---------- Input material ----------

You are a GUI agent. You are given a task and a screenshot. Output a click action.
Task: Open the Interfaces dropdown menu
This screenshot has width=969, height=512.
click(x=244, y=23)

----------
---------- Input material ----------

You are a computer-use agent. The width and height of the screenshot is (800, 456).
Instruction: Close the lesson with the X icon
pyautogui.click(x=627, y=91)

----------

### What to produce
Reply with one number, the count of lines in the entries that hold the string "agent".

### Answer section
2